In fact, what today we call artists and who would have, therefore, the ability to create and design works, in the centuries of the Ancien Régime, was called inventing and was only possessed by a minority, the rest were less artisans, more or less skilled and with greater or lesser quality in their production. In the field of architecture, the difference between one and the other was the ability to draw. In the figurative arts and when designing an iconographic program -civil or religious-, if the master did not have sufficient skills training, a person of high cultural level was called upon to act as the real mentor. In most cases, the procedure for the realization of a work was the commission, generally notarized before a notary.

In the struggle for the consideration of the arts, we have different examples, of which we will point out a few. Painters, as in the rest of Spain, were the first to claim their status as practitioners of a liberal art and not guide. The case of Vicente Berdusán, who only went to the notary to contract his works, which were, by the way, signed, can be an example of self-affirmation as an artist. The case of the organ builders is also striking, as Eduardo Morales has studied.

As for the sculptural genres, we will cite three cases. First, that of Bernal de Gabadi, a good sculptor trained outside Navarre, who denounced the contracting of an altarpiece to Francisco Ceballos, who was not a sculptor, only a carpenter. Secondly, what happened in 1697 with a sculptor who lived in Pamplona and Corella, Martín de Tovar y Asensio, denounced by the alcabalero of Tudela for not wanting to pay the tax when introducing a few sculptures in the capital of the Ribera. This gave rise to litigation. The argument he put forward for the exemption was none other than that "the packages and paintings that my part sold in the city of Tudela are worked and painted by me, and in this case it is Exempt to pay alcabala for being, as it is, the painting, liberal and exempt from paying it, by immemorial custom...". A third example is provided by another dispute in 1738 between the sculptor José Ximénez and the guild of San José de Tudela, which did not allow him to work on his "art" and had seized a lump of San Miguel.

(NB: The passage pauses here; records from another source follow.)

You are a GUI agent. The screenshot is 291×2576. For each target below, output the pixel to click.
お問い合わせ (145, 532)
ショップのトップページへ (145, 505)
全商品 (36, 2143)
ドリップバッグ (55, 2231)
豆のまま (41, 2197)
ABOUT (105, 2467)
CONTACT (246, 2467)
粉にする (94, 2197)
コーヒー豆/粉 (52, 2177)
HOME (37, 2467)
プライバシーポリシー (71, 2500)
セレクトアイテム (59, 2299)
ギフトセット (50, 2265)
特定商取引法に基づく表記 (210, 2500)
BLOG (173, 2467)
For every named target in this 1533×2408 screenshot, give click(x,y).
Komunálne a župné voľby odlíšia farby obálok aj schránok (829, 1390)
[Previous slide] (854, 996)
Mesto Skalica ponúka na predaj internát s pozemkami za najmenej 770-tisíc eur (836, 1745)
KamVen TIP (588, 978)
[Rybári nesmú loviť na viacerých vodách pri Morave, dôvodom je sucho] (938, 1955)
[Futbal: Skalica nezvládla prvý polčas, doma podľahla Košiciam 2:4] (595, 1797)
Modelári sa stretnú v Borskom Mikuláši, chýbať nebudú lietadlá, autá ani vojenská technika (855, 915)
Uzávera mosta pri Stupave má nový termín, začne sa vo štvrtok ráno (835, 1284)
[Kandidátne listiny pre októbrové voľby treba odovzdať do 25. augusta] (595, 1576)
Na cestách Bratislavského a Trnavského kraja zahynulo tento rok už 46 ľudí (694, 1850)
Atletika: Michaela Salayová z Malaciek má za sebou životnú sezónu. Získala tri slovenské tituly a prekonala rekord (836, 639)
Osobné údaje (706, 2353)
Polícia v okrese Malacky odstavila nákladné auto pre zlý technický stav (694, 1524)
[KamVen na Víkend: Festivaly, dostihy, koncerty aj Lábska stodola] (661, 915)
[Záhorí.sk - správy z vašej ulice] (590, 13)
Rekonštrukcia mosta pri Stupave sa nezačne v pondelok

The execution of the traces

 

The path to architecture and the design of stonemasons and other artisans was, as Fernando Marías recalls, the withdrawal of the work among the stones and move to the internship on the table to draw a plan or a montea. That change must not have been easy in such a closed society and we must presume that only those who were better endowed managed to achieve it.

Of all the professions related to the arts, it seems that the most prolific in making tracings were the so-called architects, far above painters. In this regard, we must remember that the term "architect" was equated in Spain from the mid-sixteenth century, outside the theoretical-artistic context of some minorities, to that of a quality assembler, capable of designing and planning an altarpiece, an organ case, a pulpit loudspeaker or a choir stalls. In addition to the exquisite handling of the gouges, they were capable of tracing and planning the two- or three-dimensional organization of many other works by means of a design. We have not been able to document, as happened for example in the Court, differences and clashes between painters and architects, due to the interference of the former when contracting certain works, given their familiarity with the technical and ornamental resources.

All these traces had a primary function of guarantee and control. The chapters of the contracts insist ad nauseam that everything would be done according to the agreed trace. In documents such as bonds, the aforementioned formula is also usually incorporated and, of course, in the appraisals when the work is to be considered good or when defects or improvements are to be pointed out. subject It goes without saying that the designs are referred to in all lawsuits before the civil or diocesan jurisdiction as soon as there was any disagreement about deadlines, materials, forms or quality.